Actions that IB firms can start taking
We recommend the following 5 critical actions that firms can take to optimise the cost of data
Technology & Automation
To avoid falling behind, banks need to digitize more functions and processes. The initial investment will drive up costs, but banks can halve the number of employees in back-office and support functions using technology that is already available, such as artificial intelligence and robotics. Indeed, given the direction in which these technologies are advancing, banks could aim to have a back office with no employees and realize spectacular operational cost savings.
Outsourcing
Outsourcing data storage tasks to data cleansing, data processing and data archiving can help firms to reduce fixed people and licencing costs. Scaling outsourcing tasks can help in managing sudden rise in data demands.
People & Skills
Upskilling existing workforce is essential to improve efficiency. Inculcating best practices and better skills in the workforce will not only reduce task completion times but will also reduce human errors which are a major source of re-work. Upskilling is also an opportunity to rationalise and right-size the workforce leading to further cost saving benefits.
Standardised Data Models
Consolidating firm-wide data models and visualisation licences can also lead to costs saving opportunities. Firms need to invest in re-usable data models that can help multiple business units with their data needs.
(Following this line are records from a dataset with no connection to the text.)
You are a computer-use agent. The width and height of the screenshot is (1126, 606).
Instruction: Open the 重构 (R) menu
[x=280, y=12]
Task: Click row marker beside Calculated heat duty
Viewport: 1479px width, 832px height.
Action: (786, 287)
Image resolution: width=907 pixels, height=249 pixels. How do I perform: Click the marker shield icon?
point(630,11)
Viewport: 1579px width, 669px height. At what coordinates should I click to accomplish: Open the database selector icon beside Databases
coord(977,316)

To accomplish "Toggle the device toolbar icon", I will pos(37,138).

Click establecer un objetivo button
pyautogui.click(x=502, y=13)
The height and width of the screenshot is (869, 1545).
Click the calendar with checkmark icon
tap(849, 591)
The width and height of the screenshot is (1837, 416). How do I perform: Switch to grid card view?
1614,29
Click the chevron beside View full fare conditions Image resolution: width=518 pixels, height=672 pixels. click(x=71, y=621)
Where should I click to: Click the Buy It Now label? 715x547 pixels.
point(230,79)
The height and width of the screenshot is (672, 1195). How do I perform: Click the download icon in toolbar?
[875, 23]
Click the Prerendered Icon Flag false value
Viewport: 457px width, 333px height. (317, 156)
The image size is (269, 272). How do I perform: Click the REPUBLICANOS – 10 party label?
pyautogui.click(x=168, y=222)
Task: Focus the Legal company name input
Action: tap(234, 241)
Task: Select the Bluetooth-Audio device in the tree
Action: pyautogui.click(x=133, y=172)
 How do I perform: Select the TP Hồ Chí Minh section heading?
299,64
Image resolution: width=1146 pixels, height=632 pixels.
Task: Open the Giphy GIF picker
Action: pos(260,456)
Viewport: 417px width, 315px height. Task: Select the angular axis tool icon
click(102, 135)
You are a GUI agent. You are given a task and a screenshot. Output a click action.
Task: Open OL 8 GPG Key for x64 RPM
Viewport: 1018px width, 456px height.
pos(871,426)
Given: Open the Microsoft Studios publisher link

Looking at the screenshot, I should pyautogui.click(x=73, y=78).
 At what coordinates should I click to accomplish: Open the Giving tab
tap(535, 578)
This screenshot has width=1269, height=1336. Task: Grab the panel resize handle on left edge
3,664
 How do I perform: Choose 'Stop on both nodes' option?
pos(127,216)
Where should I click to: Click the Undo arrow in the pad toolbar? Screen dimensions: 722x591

Market Data Rationalisation
By far, the biggest data cost savings for Firms exist in rationalisation of market data. This can be done by smart contract negotiations, creating better data catalogues for business units and investing in solutions such as creation of data lake for market data.
As margins and revenues flatten across the industry, IBs are now under pressure to keep investing in managing larger amounts of data in an efficient manner. Although one might be tempted to think the cost of data is a simple addition of infrastructure and people cost however, the reality is that the true cost of data as it is created and maintained in the bank is dynamic with hidden costs that, if not carefully documented in a structed manner, may escape any form of efficiency redressal exercise. In short, firms will not be able to reduce the cost of data if they cannot appropriately measure the true cost of data. Added to the complexity is that fact that the cost of data is moving target as data flows from phases of creation to transformation to destruction.